PROBLEM TO SOLVE: The data is to be reproduced in full and without error.

(Collected data entries)
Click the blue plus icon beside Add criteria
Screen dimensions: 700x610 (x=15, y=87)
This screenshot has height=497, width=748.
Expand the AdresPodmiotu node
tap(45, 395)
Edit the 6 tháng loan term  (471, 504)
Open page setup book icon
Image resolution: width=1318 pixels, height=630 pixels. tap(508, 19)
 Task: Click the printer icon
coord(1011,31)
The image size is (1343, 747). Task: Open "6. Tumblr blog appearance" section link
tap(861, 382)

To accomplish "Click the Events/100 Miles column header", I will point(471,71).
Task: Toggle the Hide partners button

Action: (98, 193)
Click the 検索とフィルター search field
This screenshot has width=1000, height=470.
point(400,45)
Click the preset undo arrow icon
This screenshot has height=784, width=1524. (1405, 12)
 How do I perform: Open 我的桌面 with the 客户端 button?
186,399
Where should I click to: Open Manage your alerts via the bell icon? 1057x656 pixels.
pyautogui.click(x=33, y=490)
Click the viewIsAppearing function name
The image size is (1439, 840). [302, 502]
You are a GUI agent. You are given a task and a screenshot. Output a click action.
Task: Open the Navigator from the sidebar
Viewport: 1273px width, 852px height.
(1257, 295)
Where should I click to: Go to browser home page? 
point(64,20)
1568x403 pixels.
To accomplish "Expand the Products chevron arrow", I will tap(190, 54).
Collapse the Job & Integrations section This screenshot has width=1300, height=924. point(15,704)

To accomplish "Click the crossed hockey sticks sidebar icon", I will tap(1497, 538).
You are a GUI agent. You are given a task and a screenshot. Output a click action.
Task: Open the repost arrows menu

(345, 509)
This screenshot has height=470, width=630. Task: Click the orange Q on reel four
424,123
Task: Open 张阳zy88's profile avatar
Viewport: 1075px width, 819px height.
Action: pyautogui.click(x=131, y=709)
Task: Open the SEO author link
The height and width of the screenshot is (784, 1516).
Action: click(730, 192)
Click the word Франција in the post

SOLUTION TO THIS EXERCISE:
Click the blue plus icon beside Add criteria
Screen dimensions: 700x610 (x=15, y=87)
This screenshot has height=497, width=748.
Expand the AdresPodmiotu node
tap(45, 395)
Edit the 6 tháng loan term  (471, 504)
Open page setup book icon
Image resolution: width=1318 pixels, height=630 pixels. tap(508, 19)
 Task: Click the printer icon
coord(1011,31)
The image size is (1343, 747). Task: Open "6. Tumblr blog appearance" section link
tap(861, 382)

To accomplish "Click the Events/100 Miles column header", I will point(471,71).
Task: Toggle the Hide partners button

Action: (98, 193)
Click the 検索とフィルター search field
This screenshot has width=1000, height=470.
point(400,45)
Click the preset undo arrow icon
This screenshot has height=784, width=1524. (1405, 12)
 How do I perform: Open 我的桌面 with the 客户端 button?
186,399
Where should I click to: Open Manage your alerts via the bell icon? 1057x656 pixels.
pyautogui.click(x=33, y=490)
Click the viewIsAppearing function name
The image size is (1439, 840). [302, 502]
You are a GUI agent. You are given a task and a screenshot. Output a click action.
Task: Open the Navigator from the sidebar
Viewport: 1273px width, 852px height.
(1257, 295)
Where should I click to: Go to browser home page? 
point(64,20)
1568x403 pixels.
To accomplish "Expand the Products chevron arrow", I will tap(190, 54).
Collapse the Job & Integrations section This screenshot has width=1300, height=924. point(15,704)

To accomplish "Click the crossed hockey sticks sidebar icon", I will tap(1497, 538).
You are a GUI agent. You are given a task and a screenshot. Output a click action.
Task: Open the repost arrows menu

(345, 509)
This screenshot has height=470, width=630. Task: Click the orange Q on reel four
424,123
Task: Open 张阳zy88's profile avatar
Viewport: 1075px width, 819px height.
Action: pyautogui.click(x=131, y=709)
Task: Open the SEO author link
The height and width of the screenshot is (784, 1516).
Action: click(730, 192)
Click the word Франција in the post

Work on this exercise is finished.